───── DATA TO PROCESS

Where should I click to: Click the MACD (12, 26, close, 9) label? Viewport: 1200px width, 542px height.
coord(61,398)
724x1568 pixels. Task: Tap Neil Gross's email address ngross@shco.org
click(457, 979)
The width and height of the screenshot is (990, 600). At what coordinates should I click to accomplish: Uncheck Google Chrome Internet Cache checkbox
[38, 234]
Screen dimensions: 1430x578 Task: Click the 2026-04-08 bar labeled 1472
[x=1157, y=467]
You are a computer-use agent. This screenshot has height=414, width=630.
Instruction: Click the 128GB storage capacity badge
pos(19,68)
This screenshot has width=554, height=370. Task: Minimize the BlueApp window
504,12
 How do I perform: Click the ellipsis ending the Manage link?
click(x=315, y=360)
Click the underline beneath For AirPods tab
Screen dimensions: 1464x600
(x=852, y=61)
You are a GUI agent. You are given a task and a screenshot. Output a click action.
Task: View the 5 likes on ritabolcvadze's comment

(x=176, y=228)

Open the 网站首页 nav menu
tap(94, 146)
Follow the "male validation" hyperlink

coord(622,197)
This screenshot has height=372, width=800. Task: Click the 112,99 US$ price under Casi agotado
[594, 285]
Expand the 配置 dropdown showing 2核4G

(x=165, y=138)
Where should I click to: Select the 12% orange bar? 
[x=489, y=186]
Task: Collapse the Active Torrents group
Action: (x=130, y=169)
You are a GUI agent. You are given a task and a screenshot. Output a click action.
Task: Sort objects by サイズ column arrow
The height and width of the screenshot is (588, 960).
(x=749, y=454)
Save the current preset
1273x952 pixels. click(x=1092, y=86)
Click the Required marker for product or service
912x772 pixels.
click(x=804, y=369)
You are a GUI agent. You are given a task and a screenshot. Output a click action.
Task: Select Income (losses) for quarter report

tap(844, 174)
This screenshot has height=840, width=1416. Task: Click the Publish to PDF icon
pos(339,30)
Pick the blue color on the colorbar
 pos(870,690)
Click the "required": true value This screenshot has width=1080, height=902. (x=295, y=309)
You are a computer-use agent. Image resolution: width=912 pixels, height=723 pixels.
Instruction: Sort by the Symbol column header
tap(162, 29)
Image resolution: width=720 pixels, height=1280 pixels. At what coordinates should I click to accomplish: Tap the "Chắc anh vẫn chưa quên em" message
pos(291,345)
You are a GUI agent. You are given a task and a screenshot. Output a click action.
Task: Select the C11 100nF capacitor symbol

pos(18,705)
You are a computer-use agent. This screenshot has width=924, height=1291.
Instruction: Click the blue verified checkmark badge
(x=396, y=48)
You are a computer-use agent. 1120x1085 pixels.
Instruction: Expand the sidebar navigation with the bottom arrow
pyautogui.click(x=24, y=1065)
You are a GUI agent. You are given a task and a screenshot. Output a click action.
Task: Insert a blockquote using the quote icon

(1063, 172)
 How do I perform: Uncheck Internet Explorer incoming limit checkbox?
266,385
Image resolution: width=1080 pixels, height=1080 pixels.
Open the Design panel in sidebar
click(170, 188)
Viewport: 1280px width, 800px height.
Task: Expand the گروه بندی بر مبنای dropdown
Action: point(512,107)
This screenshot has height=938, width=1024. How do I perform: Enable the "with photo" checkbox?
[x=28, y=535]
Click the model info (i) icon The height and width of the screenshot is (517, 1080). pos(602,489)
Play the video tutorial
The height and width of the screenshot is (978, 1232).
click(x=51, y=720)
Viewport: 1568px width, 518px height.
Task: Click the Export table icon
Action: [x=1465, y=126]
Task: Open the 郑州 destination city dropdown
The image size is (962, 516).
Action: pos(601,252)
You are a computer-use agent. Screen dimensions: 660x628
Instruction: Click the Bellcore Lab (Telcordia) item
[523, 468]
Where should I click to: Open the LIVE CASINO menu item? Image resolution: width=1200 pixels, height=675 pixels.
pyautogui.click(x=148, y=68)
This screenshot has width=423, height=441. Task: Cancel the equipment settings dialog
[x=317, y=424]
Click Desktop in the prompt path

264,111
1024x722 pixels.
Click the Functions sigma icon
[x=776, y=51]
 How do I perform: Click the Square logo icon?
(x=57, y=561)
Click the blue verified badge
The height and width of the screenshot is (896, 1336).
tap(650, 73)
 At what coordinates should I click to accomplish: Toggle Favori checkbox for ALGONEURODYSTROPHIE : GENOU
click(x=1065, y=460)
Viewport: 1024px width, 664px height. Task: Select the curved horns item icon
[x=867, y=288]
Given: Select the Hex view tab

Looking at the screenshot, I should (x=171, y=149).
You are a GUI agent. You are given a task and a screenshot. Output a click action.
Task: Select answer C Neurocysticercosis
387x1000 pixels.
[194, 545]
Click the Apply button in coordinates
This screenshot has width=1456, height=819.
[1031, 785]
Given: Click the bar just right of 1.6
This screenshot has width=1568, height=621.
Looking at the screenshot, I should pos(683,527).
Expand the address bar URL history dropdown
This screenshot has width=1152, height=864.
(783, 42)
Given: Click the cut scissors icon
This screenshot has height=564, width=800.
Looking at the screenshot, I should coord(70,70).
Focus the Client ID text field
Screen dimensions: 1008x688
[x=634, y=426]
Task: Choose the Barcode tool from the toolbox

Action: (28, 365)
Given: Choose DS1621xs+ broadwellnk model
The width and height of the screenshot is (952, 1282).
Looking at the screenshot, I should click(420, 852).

──────────

◆ WORK ITEM
Copy out, in full, each line above that has the word "model" in it.

◆ SOLUTION TO THE EXERCISE
Click the model info (i) icon The height and width of the screenshot is (517, 1080). pos(602,489)
Given: Choose DS1621xs+ broadwellnk model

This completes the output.